Con el correr de los días la prensa entregó la noticia que todos esperaban: el piloto Alcayaga sería de la partida y esta vez acompañaría al paracaidista alemán en un salto en la cancha del Sporting Club.
El día 16 de noviembre, luego de presenciar un interesante partido entre Everton y La Cruz, el público se dispersó por las canchas del Sporting para esperar la llegada del bote volador “Guardiamarina Zañartu”. Pasadas las cinco y media de la tarde el avión sobrevoló la pista a baja altura, remontando hasta alcanzar unos seiscientos metros y cuando se ubicaba un poco al norte de las tribunas, los concurrentes vieron desprenderse un bulto desde el costado del avión, abriéndose luego el paracaídas. El público observaba con mucha atención como el paracaidista se movía en el aire tratando de dirigir su aparato hasta el sector de la pista, cuando de improviso se vio como éste desplegaba una hermosa bandera chilena, descendiendo luego en el centro mismo de la cancha de fútbol, donde fue recibido por el público que se abalanzó a felicitarlo.
Se trataba nada menos que del piloto Alcayaga, hecho que despertó en la concurrencia un gran entusiasmo, el que se expresó en delirantes aclamaciones.
Ocho minutos más tarde, cuando el público todavía no se reponía de la euforia por el salto de Alcayaga, Heinecke se lanzaba desde el bote volador piloteado por el Teniente 1º Manuel Francke, un minuto después, con el paracaídas completamente abierto desplegaba una bandera alemana y comenzaba a disparar voladores. El viento le jugó una mala pasada, llevándolo hasta el sector de la cancha de tenis, desde donde el público lo condujo en andas hasta las tribunas.
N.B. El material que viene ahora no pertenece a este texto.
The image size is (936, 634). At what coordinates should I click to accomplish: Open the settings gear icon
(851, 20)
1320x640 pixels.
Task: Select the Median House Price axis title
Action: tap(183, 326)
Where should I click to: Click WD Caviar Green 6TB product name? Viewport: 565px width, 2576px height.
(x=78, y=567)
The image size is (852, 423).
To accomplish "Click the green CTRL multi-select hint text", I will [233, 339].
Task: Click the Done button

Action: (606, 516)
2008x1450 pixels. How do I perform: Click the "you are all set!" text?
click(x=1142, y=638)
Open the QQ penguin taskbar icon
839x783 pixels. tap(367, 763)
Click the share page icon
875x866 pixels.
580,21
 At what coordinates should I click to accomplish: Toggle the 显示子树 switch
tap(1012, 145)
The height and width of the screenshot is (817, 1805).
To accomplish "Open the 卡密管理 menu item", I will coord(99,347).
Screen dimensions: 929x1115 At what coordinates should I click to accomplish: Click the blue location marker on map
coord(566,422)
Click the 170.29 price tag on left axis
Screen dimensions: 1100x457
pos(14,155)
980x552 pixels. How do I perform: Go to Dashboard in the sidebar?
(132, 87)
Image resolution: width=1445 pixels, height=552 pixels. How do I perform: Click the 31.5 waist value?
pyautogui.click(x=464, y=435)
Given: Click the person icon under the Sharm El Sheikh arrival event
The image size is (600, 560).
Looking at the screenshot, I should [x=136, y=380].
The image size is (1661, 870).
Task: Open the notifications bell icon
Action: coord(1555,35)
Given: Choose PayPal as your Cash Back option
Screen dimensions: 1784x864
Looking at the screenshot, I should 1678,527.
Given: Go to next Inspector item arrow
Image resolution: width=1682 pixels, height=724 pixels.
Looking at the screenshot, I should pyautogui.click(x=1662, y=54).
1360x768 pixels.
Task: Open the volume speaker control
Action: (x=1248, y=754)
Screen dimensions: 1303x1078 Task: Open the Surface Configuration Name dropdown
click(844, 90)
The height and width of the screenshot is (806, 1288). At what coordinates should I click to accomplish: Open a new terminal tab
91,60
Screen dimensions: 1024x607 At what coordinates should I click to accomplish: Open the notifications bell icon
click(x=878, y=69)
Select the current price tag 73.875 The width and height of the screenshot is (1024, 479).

Luego ambos paracaidistas fueron llevados hasta los salones del Sporting, donde se reunieron los directores de esa institución y algunos amigos que deseaban exteriorizarles su admiración y simpatía por el brillante éxito de la prueba con que habían deleitado al público esa tarde.

Esta fue la última presentación en nuestro país del paracaidista Otto Heinecke, quien no sólo introdujo esta disciplina en el país, sino que la hizo conocida y lo que es más interesante permitió que dos chilenos, el aviador Teniente de Ejército Francisco Lagreze Pérez y el Piloto Aviador Naval Agustín Alcayaga, pudieran realizar saltos con sus paracaídas, convirtiendo al primero de ellos en el primer sudamericano en saltar en paracaídas desde un avión y al segundo en el primer sudamericano en hacerlo sobre el agua.
Con este verdadero bautizo de nuestros primeros paracaidistas, Heinecke regresó a su país, para seguir construyendo y mejorando su producto. Un par de años más tarde nuestra aviación militar le adquirirá en Alemania los primeros paracaídas comprados para nuestros aviadores.